Trump's nominee, former Fed Governor Kevin Warsh, has a Senate confirmation hearing scheduled for next week. But Sen. Thom Tillis, a North Carolina Republican and member of the Senate Banking Committee, has said he will not vote to advance the nomination as long as the Justice Department's criminal probe into Powell continues. His opposition is enough to block the nomination from clearing the committee.
At the center of the dispute is a probe overseen by Jeanine Pirro, the U.S. Attorney for the District of Columbia, examining allegations that Powell gave misleading testimony to Congress regarding ballooning expenses at the Fed's headquarters renovation.
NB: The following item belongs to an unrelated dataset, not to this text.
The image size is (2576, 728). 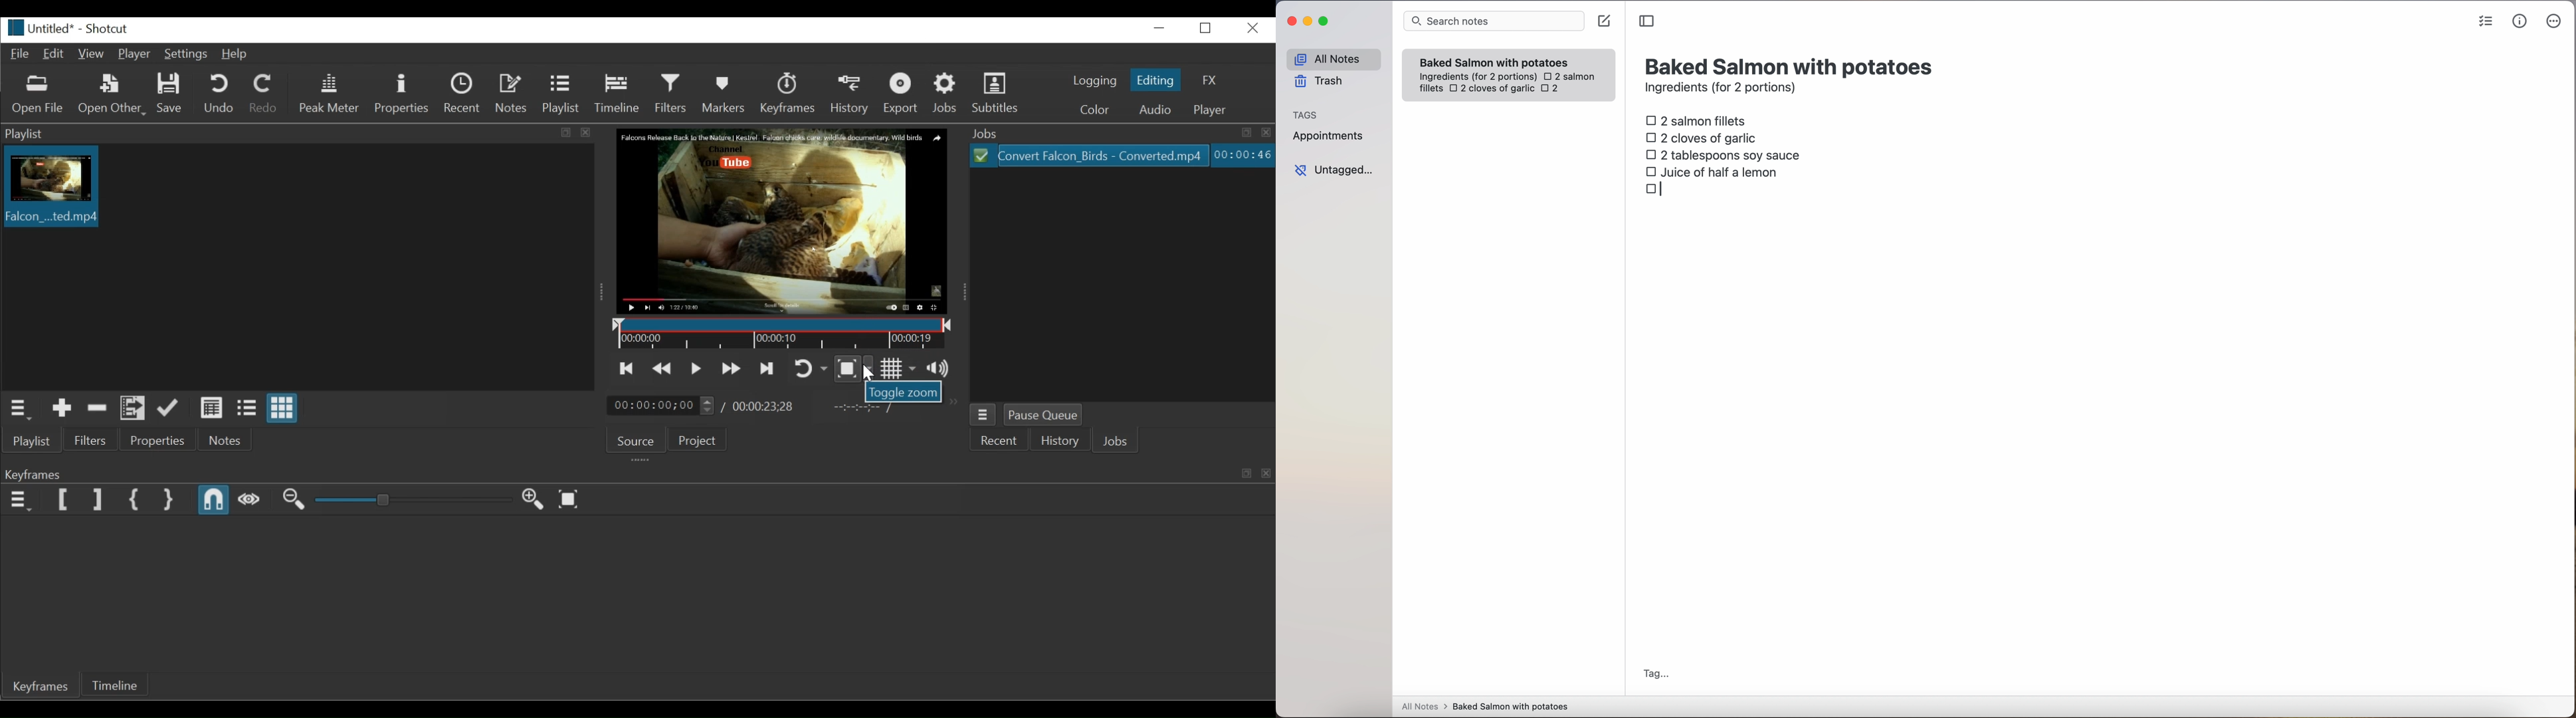 I want to click on Keyframe, so click(x=788, y=93).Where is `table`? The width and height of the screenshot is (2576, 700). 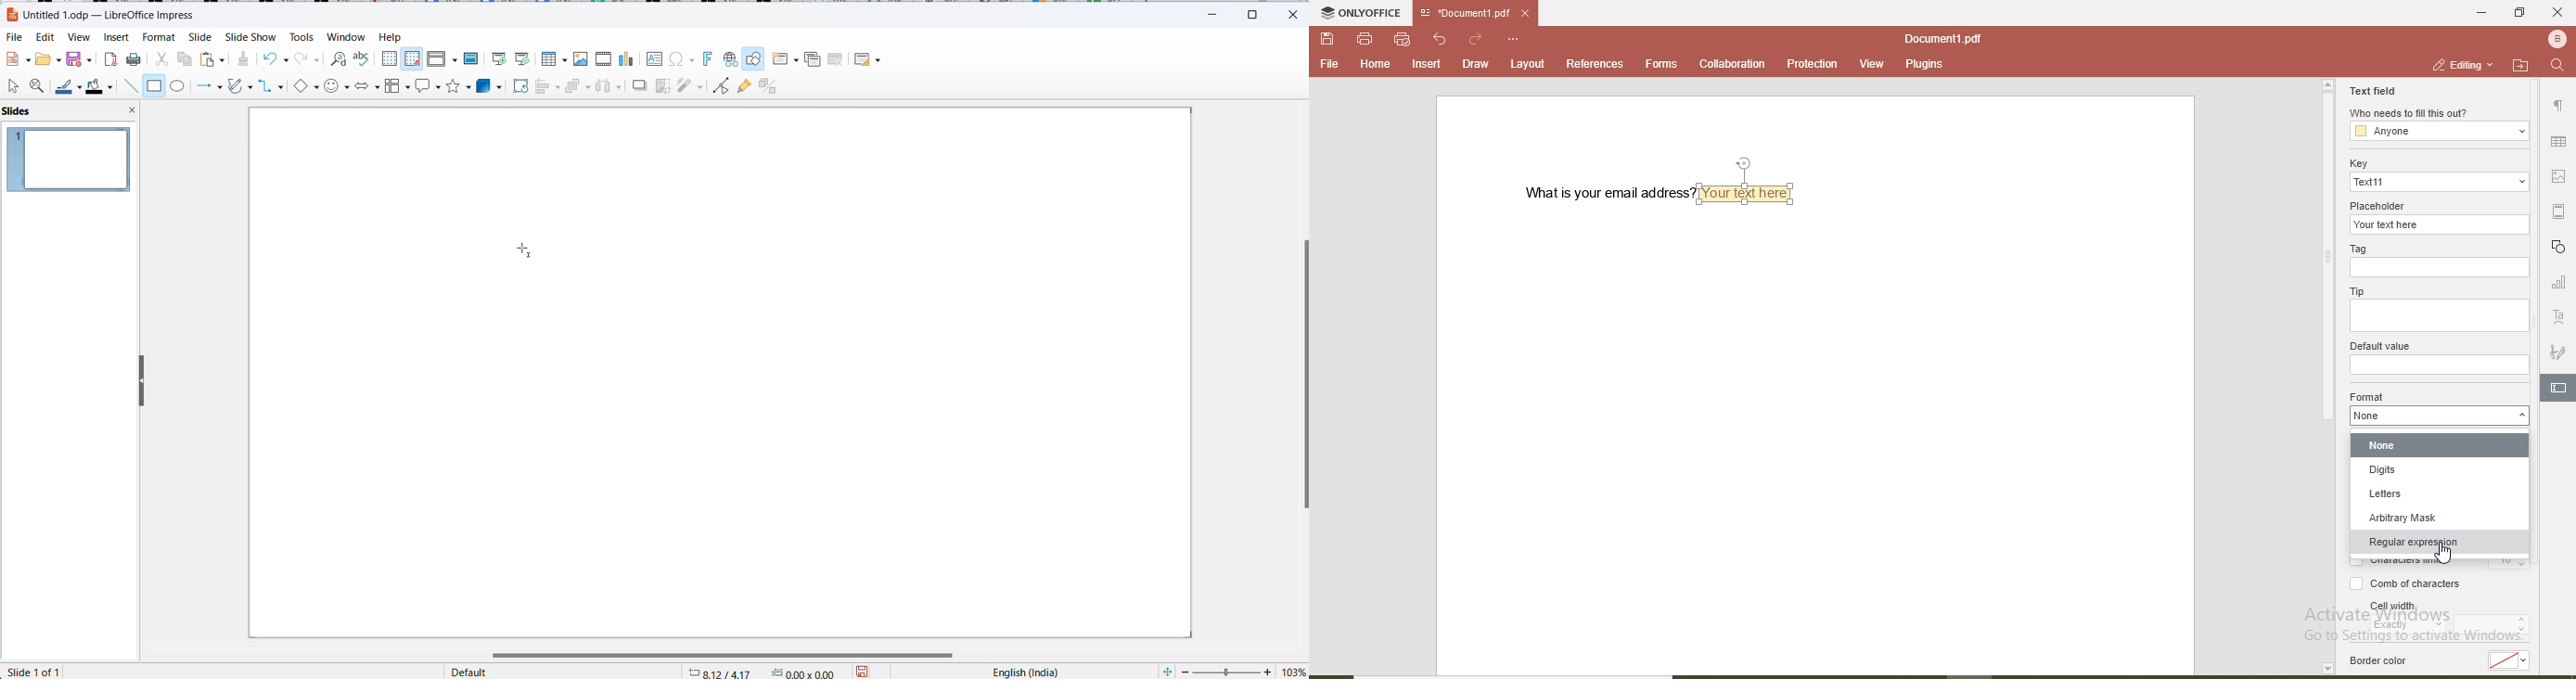 table is located at coordinates (2559, 143).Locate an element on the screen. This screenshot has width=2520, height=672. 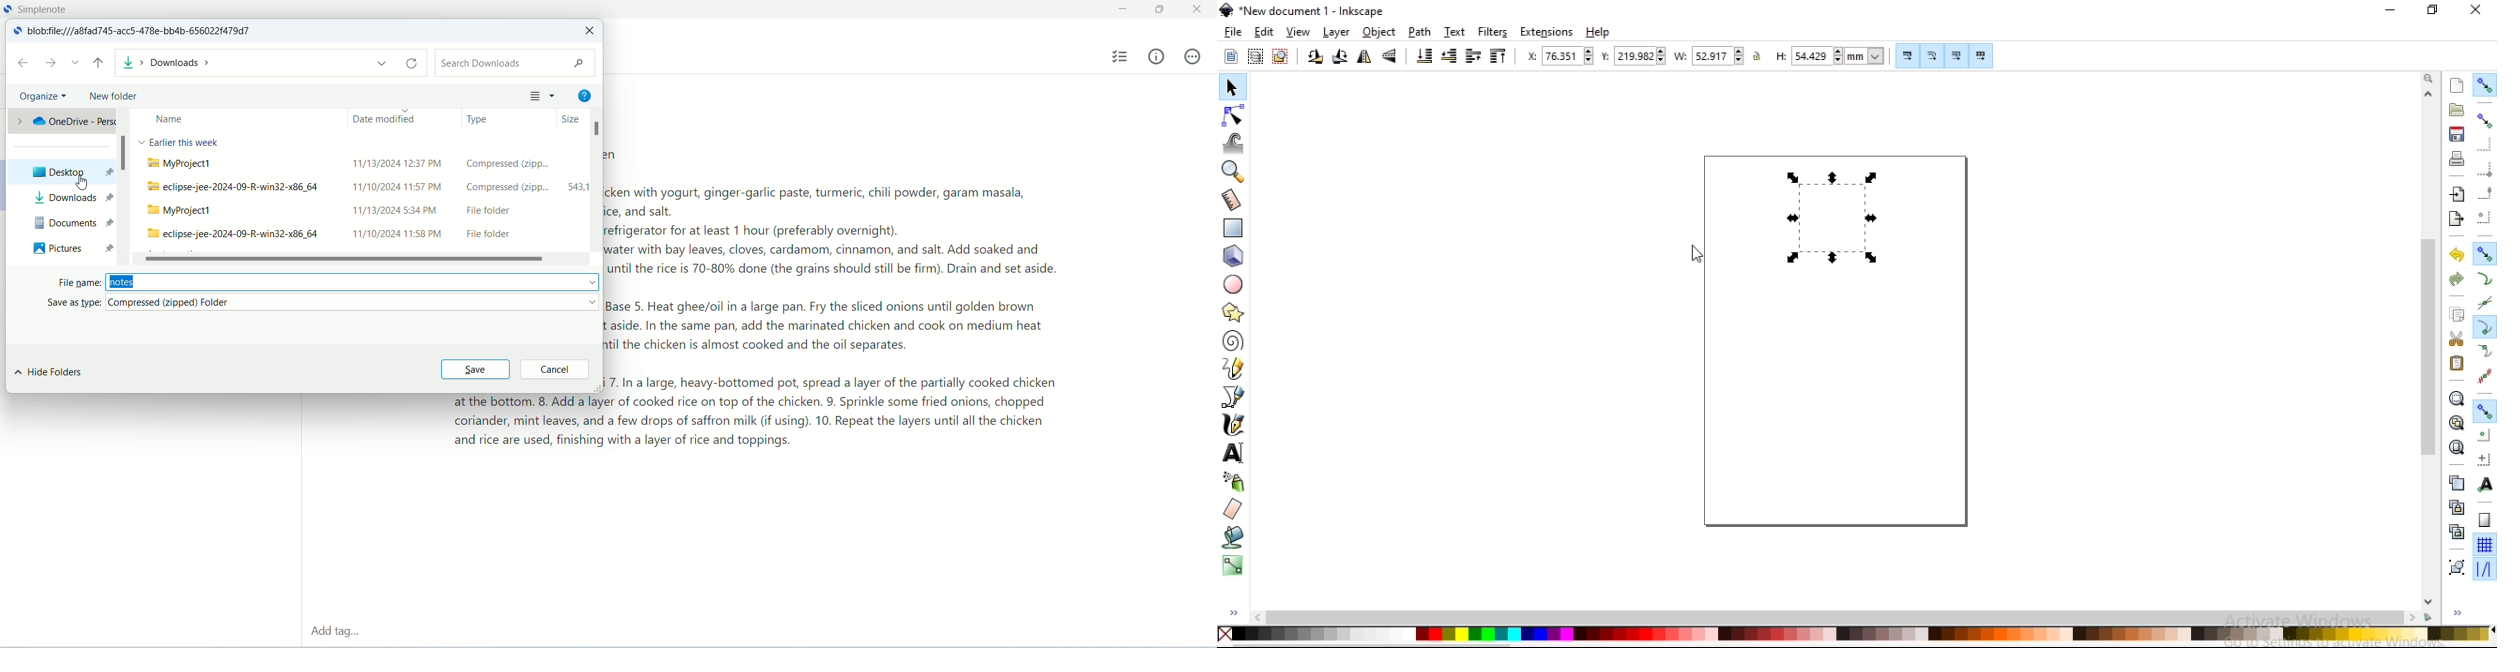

What began as a $1.4 billion project in 2019 has ballooned to an estimated $2.4 billion or more, according to CNBC. A federal judge has already moved to shut down grand jury subpoenas tied to the investigation, concluding that prosecutors had offered virtually no evidence of wrongdoing by Powell.
According to MarketWatch, investigators from Pirro's office arrived without warning at the Fed's ongoing construction site this week and were denied access. Defending the visit in a public statement, Pirro argued that a renovation running "almost 80% over the original construction budget" warranted scrutiny.
Trump said on Fox Business that the probe must go forward. "Does that mean we stop a probe of a building that I would have done for $25 million that's going to cost maybe $4 billion?" he said. Senate Majority Leader John Thune, a South Dakota Republican, said it would be "better if it winds down" before Warsh's confirmation proceeds.
The legal authority underlying any Trump move against Powell is far from settled. Statute limits presidential removal of Fed officials to situations involving demonstrated misconduct β a standard courts have not found to be met here. Separately, justices are still deliberating over Trump's bid to oust Fed Governor Lisa Cook, and that decision could shape whatever options the White House believes it has.
Trump's campaign to pressure the Fed has created a circular impasse: the DOJ investigation he supports is the obstacle preventing his own pick from being confirmed, potentially leaving Powell in place longer than Trump intended. Tillis has said the moment DOJ announces insufficient evidence to continue, "I will vote for Kevin Warsh."
Senate Minority Leader Chuck Schumer said this week that "there are no legitimate grounds for the president to remove the chair of the Federal Reserve for simply doing his job," adding that interference with the Fed risks pushing interest rates higher rather than lower.